— Разрешите, Лукерья Филипповна за ваше здоровье еще рюмочку?
— Пожалуйста.
Анисимовна с помощницами вышли из-за столов и тут же вернулись с огромными блюдами, на которых, чуть дымясь, горками лежали разрезанные на куски пироги. Потом принесли три огромных самовара и с чрезвычайной осторожностью водрузили их на столы.
Тарутина смотрела на хозяйку, которая, прислушиваясь к веселым голосам и аплодисментам, тихо улыбалась — была очень довольна. Глаза Ганьшиной то вспыхивали огоньками, то становились влажными. Тарутина тоже была рада тому, что так хорошо и богато празднуют юбилей старой, заслуженной торфяницы. Лукерья Филипповна, поймав на себе взгляд Ольги, встряхнулась и воскликнула, обращаясь ко всем гостям:
— Товарищи, товарищи! Гости мои дорогие, послушайте, что я скажу вам!
Глаза гостей устремились на хозяйку праздника, Лукерья Филипповна вздохнула и стала говорить, сильно волнуясь:
— Наше поле в сушке и уборке торфа идет впереди других полей не только нашего участка, но и полей соседних участков. Это так, товарищи. Но есть бригады, которые далеко перегнали мою бригаду и подруг-бригадиров, соревнующихся на добыче топлива. Впереди всех и далеко впереди бригады Ольги Тарутиной и Даши Кузнецовой. Бригадиры нашего поля отстали от них в сушке и уборке торфа. Правда, товарищи, Ольга Тарутина и Даша Кузнецова работают бригадирами не на нашем поле, а на участке Нила Ивановича, но мы все же должны выпить за трудовые успехи и за здоровье этих бригадиров и их девушек.

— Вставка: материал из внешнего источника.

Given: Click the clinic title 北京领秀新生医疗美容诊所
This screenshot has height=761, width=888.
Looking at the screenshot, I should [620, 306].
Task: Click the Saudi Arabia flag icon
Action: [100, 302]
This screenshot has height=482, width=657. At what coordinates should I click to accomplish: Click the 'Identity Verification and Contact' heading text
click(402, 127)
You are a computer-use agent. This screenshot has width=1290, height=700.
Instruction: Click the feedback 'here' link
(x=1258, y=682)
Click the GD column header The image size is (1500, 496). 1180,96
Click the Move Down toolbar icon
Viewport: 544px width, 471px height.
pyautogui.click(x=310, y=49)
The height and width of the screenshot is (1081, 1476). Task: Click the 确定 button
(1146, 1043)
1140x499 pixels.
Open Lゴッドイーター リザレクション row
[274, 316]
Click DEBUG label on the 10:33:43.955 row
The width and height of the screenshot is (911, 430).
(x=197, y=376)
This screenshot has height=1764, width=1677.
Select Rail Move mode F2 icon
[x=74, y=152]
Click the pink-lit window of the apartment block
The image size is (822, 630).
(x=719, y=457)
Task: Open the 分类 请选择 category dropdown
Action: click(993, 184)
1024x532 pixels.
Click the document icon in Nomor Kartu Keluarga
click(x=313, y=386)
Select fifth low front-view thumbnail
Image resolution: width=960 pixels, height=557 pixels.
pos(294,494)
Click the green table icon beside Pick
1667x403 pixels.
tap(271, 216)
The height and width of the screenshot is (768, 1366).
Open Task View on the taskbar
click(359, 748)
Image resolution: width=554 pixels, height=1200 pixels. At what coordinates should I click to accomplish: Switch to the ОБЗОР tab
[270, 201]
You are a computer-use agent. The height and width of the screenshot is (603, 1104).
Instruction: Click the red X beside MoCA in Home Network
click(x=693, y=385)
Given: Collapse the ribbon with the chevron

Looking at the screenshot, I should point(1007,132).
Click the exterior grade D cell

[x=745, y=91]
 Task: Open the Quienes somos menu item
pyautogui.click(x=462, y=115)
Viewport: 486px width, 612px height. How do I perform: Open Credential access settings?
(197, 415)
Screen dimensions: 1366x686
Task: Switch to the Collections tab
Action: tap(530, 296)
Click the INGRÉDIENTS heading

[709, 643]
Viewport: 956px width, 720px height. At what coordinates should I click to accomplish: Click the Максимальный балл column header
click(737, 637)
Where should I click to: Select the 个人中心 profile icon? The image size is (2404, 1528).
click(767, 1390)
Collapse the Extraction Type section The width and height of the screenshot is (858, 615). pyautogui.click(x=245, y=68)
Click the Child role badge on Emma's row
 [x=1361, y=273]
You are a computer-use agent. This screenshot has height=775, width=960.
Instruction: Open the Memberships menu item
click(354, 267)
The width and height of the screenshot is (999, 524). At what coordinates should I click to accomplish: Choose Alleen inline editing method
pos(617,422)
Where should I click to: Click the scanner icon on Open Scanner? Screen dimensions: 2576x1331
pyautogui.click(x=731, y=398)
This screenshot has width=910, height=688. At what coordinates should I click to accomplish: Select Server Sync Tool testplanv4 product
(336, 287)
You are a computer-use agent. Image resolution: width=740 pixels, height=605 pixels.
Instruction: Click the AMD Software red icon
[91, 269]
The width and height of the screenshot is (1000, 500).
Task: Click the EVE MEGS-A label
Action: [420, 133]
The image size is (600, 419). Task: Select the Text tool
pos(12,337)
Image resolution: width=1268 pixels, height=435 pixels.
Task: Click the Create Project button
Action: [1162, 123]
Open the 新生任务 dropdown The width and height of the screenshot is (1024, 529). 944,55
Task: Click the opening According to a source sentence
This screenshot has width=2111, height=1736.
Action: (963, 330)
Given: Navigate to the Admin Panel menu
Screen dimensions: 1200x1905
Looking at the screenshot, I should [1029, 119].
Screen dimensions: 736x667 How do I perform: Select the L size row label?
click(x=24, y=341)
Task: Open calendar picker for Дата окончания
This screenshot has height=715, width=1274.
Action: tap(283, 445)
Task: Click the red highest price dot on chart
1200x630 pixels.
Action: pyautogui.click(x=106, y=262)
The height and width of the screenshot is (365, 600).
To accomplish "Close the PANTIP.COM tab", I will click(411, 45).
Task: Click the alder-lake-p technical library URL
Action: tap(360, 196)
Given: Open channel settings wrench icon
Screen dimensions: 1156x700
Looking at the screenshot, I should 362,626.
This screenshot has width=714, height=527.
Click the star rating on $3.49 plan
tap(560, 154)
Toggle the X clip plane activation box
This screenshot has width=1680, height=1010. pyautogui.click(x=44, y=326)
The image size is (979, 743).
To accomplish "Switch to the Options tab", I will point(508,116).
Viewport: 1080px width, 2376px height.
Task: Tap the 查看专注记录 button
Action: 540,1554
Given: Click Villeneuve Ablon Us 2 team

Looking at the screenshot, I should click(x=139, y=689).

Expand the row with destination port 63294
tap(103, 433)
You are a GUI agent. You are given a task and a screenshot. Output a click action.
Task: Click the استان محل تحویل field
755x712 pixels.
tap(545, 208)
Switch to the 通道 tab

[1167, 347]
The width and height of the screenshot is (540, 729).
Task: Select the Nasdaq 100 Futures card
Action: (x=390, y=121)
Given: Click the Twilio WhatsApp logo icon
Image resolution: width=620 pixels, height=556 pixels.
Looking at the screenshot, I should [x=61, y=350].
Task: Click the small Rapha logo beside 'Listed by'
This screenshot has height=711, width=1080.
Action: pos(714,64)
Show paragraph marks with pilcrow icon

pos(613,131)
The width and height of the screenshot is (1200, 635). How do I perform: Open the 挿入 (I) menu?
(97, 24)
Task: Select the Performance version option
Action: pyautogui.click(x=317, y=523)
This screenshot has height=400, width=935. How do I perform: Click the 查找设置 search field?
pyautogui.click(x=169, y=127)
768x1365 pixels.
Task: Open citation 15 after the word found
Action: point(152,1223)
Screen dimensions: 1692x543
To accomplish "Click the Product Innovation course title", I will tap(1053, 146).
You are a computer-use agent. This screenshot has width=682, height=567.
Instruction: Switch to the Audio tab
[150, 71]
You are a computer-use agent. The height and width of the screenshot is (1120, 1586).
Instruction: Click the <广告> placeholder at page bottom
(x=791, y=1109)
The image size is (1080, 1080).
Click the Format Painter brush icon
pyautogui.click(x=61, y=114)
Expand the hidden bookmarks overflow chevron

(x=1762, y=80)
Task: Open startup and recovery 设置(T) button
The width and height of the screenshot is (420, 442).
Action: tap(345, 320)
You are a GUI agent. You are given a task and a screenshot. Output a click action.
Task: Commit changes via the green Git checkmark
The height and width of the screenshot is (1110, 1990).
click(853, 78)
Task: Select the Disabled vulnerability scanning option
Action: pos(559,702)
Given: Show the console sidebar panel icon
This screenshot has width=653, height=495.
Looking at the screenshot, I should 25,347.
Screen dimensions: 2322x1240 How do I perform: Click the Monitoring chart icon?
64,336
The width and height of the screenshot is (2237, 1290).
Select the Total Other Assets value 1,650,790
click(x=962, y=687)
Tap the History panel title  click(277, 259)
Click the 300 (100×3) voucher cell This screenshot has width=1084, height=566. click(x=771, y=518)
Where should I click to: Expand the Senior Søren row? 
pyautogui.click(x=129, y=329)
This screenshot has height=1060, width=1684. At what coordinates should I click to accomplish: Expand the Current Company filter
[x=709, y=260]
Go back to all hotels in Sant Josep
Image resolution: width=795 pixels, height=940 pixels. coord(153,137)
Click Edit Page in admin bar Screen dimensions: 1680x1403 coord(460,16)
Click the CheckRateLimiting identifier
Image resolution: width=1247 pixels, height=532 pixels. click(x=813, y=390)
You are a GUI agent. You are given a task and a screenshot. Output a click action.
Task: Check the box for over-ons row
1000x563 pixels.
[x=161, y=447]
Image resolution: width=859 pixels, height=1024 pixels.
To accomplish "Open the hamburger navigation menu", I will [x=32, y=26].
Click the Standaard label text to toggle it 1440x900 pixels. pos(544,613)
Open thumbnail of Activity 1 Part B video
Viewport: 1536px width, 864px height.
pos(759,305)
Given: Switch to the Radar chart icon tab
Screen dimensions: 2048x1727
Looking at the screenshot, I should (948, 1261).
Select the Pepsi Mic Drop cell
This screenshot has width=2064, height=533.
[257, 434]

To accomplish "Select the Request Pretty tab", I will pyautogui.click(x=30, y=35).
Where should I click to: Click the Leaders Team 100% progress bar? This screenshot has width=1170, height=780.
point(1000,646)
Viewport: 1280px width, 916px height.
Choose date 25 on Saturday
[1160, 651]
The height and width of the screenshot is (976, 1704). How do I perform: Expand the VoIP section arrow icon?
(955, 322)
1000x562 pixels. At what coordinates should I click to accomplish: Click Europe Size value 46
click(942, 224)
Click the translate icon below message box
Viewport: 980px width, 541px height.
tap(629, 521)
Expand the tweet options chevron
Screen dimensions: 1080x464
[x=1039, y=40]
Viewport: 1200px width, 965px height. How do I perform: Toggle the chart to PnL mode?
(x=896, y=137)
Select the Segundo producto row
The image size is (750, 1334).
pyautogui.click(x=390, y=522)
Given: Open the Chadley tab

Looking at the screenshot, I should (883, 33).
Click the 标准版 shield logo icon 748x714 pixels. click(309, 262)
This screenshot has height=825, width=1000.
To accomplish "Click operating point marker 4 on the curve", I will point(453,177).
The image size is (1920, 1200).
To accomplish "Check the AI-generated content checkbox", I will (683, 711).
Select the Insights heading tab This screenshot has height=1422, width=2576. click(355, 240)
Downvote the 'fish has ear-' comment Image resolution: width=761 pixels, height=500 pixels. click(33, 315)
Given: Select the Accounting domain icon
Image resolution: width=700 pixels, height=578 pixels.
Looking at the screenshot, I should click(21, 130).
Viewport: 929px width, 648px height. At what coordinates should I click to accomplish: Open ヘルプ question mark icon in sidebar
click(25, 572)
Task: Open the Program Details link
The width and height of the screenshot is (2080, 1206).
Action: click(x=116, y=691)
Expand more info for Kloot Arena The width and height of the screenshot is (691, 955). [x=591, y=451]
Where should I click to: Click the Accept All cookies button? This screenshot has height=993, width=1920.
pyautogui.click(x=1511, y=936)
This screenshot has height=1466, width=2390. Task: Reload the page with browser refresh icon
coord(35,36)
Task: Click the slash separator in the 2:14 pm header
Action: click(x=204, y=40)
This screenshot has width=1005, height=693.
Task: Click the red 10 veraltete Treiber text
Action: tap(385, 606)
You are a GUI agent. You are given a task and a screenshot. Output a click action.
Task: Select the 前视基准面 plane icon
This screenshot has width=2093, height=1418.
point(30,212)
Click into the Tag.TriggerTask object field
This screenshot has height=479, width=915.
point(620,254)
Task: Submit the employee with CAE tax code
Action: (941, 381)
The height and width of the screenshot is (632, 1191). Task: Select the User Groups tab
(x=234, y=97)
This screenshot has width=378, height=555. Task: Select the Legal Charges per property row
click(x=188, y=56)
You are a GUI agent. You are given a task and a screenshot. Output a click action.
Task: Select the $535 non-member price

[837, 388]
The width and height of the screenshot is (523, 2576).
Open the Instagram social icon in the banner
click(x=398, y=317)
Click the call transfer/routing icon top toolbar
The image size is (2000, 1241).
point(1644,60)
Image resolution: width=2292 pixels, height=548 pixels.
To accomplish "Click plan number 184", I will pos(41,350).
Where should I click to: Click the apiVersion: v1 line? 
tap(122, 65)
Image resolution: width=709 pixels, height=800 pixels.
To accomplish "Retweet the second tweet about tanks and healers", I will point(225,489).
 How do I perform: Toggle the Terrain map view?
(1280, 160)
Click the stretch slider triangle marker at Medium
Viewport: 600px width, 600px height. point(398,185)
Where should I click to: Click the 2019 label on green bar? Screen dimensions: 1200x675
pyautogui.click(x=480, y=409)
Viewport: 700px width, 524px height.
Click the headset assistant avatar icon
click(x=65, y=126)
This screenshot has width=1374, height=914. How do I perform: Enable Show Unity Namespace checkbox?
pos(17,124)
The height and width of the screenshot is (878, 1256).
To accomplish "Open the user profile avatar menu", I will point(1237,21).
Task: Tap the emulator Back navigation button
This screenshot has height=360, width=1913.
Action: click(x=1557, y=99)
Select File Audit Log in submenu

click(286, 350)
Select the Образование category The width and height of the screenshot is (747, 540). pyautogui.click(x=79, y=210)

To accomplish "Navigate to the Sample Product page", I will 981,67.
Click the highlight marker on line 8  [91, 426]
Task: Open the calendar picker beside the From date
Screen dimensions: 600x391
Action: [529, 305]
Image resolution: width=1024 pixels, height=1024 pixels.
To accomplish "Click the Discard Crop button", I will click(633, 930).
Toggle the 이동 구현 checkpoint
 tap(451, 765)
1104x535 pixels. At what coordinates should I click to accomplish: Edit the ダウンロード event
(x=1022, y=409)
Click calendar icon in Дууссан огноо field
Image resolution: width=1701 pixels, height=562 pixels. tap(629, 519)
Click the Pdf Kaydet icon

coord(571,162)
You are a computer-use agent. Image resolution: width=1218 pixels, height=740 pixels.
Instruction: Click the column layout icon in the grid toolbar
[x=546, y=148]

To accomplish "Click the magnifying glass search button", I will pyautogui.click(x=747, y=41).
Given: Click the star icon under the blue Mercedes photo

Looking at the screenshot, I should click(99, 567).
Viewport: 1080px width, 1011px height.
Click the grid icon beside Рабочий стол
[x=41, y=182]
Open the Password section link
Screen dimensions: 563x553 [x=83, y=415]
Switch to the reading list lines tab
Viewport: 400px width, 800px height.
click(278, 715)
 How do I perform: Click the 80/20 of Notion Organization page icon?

Ура, дорогие гости!
Все поднялись, прокричали «ура» и двинулись к Тарутиной и Кузнецовой, чтобы чокнуться с ними. Ольга и Даша смутились и подняли рюмки. Сильно взволнованные, они то и дело повертывались то в одну сторону, то в другую, чтобы со всеми чокнуться и поклониться на приветствия.
Последними чокнулись с девушками Григорий и Юлия. Григорий при этом сказал:
— Ольга, Юлия много говорила мне о тебе, о твоей работе.
Юлия чокнулась с Тарутиной и твердо сказала:
— Ольга, я вызываю тебя на соревнование. Я со своей бригадой обязуюсь…
— Ты что, Юля, пьяна от счастья или вина? — шепнула Тарутина на ухо Гольцевой.
— От счастья, — чуть слышно ответила Юлия.
— Не принимаю твой вызов. Вот за счастье твое еще раз, Юлька, выпью. — Ольга налила вина в бокальчик и выпила.
Гольцева густо покраснела и растерялась.
— Ладно. Пью за твое здоровье, Ольга.
Другие бригадиры, в их числе и Ганьшина, вызвали Тарутину на соревнование. Ольга выслушала, а когда шум затих, спокойно сказала:
— Хорошо, товарищи. Я вызов приму тогда, когда вы достигнете наших процентов добычи торфа. После этого начнем соревнование.
— Верно, — поддержал Тарутину Завьялов.
Все зааплодировали. Потом Лукерья Филипповна обратилась к Юлии:
— Гольцева, а ты что же не вызвала Кузнецову?
Она хотела еще что-то сказать, но не успела, так как открылась дверь и послышался громкий голос:
— Кто здесь, граждане, будет Ганьшина? Ей телеграммы!
Стало тихо. Лукерья Филипповна приняла из рук почтальона три телеграммы и расписалась. Тарутина видела, что ударница сильно разволновалась и никак не могла вскрыть их.
Она развернула одну телеграмму. Руки ее дрожали, и листок трепетал, как живой, — вот-вот вырвется и улетит. Глаза ее стали влажны.
— Ничего не вижу, Михей Иванович, что в ней написано, — вздохнув, проговорила она.
Завьялов взял телеграммы, поднялся и громко, густым голосом прочитал:
— Товарищи, внимание! Нашим дорогим юбиляром получены поздравительные телеграммы от Московского Комитета партии, от наркома электростанций и от Рязанского обкома партии. — И он, с разрешения Лукерьи Филипповны, огласил их содержание.
Когда кончил чтение и вернул телеграммы Ганьшиной, все за столами поднялись, еще раз поприветствовали знаменитую ударницу и пожелали ей здоровья на многие и многие годы.
Лукерья Филипповна расплакалась.
— Вы уж простите, дорогие гости, меня за слабость… — промолвила виновато Ганьшина.
— Ничего, ничего, Лукерья Филипповна, — проговорил Илларион Ионович. — Вы нас, гостей, простите, что про пироги забыли… дали им немножко остыть.